I wasn’t the most talented player on the court. I knew that early, and so did my coach. The question was what to do with that information. I could have adjusted my ambitions, found a comfortable ceiling, made peace with it. Instead, I made a different decision: I would not be outworked. By anyone. Ever.

My coach had a phrase for it: control the controllables. You can’t control your opponent. You can’t control the weather, the draw, or the way the ball behaves on clay or grass. What you can control is the quality of your preparation: the hours on court, the warmup, the sleep, the nutrition, the mental rehearsal. When you’ve genuinely done all of that, something shifts. You know you can go the distance. And that knowledge builds something that raw talent rarely gives you on its own: a confidence and resilience that doesn’t crack when things get hard.
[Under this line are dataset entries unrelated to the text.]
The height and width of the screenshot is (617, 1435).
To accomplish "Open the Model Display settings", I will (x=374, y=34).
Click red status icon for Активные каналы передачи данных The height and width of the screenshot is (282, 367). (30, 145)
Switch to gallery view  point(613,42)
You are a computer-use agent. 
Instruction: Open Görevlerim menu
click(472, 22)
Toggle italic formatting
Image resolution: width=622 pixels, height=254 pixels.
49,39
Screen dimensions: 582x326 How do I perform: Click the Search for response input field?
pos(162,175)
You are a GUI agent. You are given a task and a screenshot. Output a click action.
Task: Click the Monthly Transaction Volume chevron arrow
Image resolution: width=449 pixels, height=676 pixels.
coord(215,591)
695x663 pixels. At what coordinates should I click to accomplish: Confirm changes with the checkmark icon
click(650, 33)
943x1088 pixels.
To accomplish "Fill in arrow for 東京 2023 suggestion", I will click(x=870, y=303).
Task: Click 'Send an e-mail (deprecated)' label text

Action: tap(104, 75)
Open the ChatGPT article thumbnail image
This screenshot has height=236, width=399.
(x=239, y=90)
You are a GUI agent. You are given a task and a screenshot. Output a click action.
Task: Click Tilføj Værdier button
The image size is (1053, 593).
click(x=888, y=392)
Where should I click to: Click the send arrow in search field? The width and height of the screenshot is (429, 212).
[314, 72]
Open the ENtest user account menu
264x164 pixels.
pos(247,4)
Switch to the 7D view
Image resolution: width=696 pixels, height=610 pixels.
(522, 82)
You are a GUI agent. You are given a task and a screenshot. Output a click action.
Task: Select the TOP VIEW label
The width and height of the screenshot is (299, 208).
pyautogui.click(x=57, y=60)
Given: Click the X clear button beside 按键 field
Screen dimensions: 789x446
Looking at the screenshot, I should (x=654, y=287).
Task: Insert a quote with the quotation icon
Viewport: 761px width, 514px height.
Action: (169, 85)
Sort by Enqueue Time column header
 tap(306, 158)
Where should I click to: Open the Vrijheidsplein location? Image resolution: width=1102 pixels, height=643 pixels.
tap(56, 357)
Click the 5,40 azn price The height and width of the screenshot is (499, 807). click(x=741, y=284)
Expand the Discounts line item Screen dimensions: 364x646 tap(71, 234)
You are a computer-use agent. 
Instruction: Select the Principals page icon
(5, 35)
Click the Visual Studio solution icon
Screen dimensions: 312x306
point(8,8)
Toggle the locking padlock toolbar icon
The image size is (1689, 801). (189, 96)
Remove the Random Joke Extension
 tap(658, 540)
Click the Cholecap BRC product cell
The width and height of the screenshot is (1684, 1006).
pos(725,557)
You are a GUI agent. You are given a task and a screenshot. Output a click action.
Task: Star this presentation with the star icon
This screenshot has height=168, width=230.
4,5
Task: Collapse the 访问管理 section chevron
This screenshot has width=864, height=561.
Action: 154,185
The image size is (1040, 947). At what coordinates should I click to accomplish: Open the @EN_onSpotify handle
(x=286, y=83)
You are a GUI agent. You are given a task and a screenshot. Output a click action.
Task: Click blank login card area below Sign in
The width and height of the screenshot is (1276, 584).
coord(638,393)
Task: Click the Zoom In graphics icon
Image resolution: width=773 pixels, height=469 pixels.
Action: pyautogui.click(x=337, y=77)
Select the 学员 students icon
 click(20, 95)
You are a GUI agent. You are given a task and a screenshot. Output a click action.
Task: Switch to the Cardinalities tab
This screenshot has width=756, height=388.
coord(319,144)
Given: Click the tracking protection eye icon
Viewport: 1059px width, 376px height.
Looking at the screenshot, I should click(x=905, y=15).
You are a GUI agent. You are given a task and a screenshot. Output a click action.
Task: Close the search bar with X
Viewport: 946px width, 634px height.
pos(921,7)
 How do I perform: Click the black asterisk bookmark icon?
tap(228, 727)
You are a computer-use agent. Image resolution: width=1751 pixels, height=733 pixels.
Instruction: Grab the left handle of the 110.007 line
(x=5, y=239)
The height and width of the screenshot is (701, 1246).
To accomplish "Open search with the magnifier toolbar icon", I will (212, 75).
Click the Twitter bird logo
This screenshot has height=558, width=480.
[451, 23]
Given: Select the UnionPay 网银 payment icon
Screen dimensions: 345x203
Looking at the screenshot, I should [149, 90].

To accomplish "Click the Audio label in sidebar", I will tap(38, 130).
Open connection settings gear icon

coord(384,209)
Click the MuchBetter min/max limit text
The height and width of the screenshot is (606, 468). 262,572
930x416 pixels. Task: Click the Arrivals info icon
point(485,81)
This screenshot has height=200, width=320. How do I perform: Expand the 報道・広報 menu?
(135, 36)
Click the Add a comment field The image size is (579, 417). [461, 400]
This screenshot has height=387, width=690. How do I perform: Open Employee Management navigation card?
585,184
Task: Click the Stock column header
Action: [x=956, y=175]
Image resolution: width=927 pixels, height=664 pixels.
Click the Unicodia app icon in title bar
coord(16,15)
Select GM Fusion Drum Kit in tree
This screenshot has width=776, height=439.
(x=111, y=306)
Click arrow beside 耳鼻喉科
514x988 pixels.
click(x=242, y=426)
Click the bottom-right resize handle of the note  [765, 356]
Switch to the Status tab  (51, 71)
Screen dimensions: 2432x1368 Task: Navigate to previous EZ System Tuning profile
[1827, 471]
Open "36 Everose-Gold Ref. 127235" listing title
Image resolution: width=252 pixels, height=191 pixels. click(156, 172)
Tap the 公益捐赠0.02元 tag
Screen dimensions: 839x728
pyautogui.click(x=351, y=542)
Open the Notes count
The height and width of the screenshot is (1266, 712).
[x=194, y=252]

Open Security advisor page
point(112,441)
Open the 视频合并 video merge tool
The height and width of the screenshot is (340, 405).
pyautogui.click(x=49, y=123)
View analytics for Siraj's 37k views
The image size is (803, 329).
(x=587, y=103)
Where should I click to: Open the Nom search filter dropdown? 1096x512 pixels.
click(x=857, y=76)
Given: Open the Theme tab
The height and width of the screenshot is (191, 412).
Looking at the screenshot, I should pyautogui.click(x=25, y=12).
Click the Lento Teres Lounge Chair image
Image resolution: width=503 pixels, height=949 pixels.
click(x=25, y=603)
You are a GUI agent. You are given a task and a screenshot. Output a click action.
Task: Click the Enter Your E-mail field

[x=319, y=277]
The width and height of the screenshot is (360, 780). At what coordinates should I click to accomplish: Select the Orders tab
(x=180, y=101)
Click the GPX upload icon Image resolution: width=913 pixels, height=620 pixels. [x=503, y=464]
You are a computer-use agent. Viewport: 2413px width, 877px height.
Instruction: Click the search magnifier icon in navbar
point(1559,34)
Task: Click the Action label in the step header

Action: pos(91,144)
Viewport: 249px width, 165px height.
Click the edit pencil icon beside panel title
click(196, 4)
What I’ve noticed is that this logic doesn’t always travel. Take it off the court, into work, into study, into the decisions that shape a career, and the discipline tends to dissolve. We show up when we feel like it. We wing it. We tell ourselves ‘that’s agility.’ And then we wonder why the needle isn’t moving.

Professional athletes don’t operate that way. They understand, at a level that becomes instinctive, that inputs determine outputs. Every variable in their orbit – physical, psychological, logistical – is evaluated in terms of what it does or doesn’t contribute to performance. Nothing is incidental.

So, here’s the question I keep coming back to: what would genuinely shift in your work, your career, your studies, if you treated the next twelve months with that level of intention? Not more hours. Not more hustle. More control of the variables you actually have influence over.

I’m still working on it. But I know one thing for certain: I won’t be outworked.